Number of nodes requested:

#SBATCH -N <N>
#SBATCH --nodes=<N>

Number of tasks per node:

#SBATCH --ntasks-per-node=<n>

Total tasks (processes) distributed across nodes by the scheduler:

#SBATCH -n <n>
#SBATCH --ntasks=<n>

Tasks per node

#SBATCH --ntasks-per-node=<n>

Number of tasks per core (SLURM still refers to a core as a "cpu"); this directive ensures that all cores are assigned on the same node, which is necessary for threaded programs:

#SBATCH --ntasks-per-cpu=<n>

Wallclock time requested:

#SBATCH –t d-hh:mm:ss
#SBATCH --time=d-hh:mm:ss

Memory request in megabytes over each node (the default is 1000 (1GB)):

#SBATCH --mem=<M>

Memory request in megabytes per core (may not be used with --mem):

#SBATCH --mem-per-cpu=<M>

Request partition <part>:

#SBATCH –p <part>
#SBATCH --partition=<part>

Specify the account to be charged for the job (this should be present even for economy jobs; the account name is the name of the MyGroups allocation group to be used for the specified run):

#SBATCH –A <account>
#SBATCH --account=<account>

Example Serial Job Script:

#!/bin/bash
#SBATCH -N 1
#SBATCH --ntasks-per-node=1
#SBATCH -t 12:00:00
#SBATCH -p serial
#SBATCH -A mygroup

# Run program
./myprog myoptions

Example Parallel Job Script:

#!/bin/bash
#SBATCH -N 2
#SBATCH --ntasks-per-node=4
#SBATCH -t 12:00:00
#SBATCH -p parallel
#SBATCH -A mygroup

# Run parallel program over Infiniband using MVAPICH2

module load mvapich2/intel
mpirun ./xhpl > xhpl_out

Submitting a Job and Checking Status

Once the job script has been prepared it is submitted with the sbatch command:

sbatch myscript.slurm

The scheduler returns the job ID, which is how the system references the job subsequently.

Submitted batch job 36598

To check the status of the job, the user may type

squeue –u mst3k

Status is indicated with PD for pending, R for running, and CG for exiting.
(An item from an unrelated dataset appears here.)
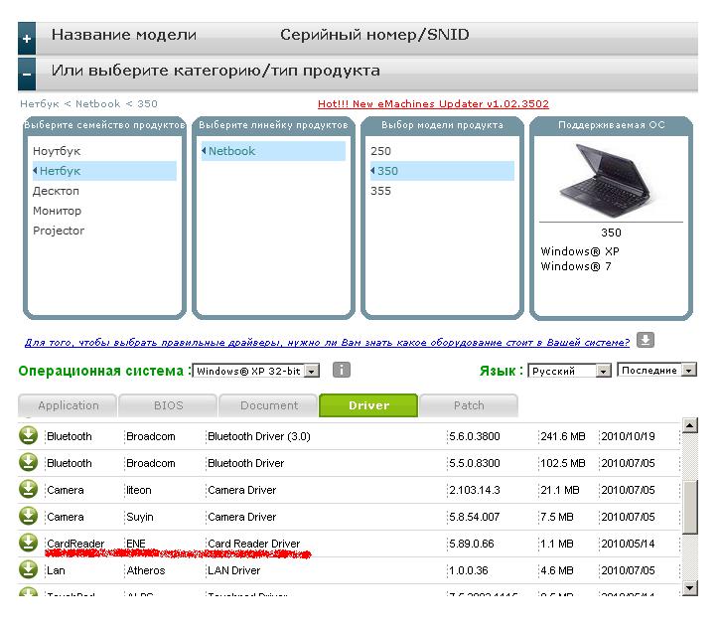Download the Atheros LAN Driver
Screen dimensions: 720x628
pos(29,570)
By default SLURM saves both standard output and standard error into a file called slurm-<jobid>.out.  This file is created in the submit directory and is appended during the run.

Canceling a Job

Queued or running jobs may be canceled with

scancel <jobid>

Note that user-canceled jobs are charged for the time used when applicable.

Usage Policies

Research computing resources at the University of Virginia are for use by faculty, staff, and students of the University and their collaborators in academic research projects.  Personal use is not permitted.  Users must comply with all University policies for access and security to University resources.  The HPC system has additional usage policies to ensure that this shared environment is managed fairly to all users.

Frontends

Exceeding the limits on the frontend will result in the user’s process(es) being killed. Repeated violations will result in a warning; users who ignore warnings risk losing access privileges. 

Software Licenses

Excessive consumption of licenses for commercial software, either in time or number, if determined by system and/or ARCS staff to be interfering with other users' fair use of the software, will subject the violator's processes or jobs to termination without warning.  Staff will attempt to issue a warning before terminating processes or jobs but inadequate response from the violator will not be grounds for permitting the processes/jobs to continue.

Inappropriate Usage

Any violation of the University’s security policies, or any behavior that is considered criminal in nature or a legal threat to the University, will result in the immediate termination of access privileges without warning.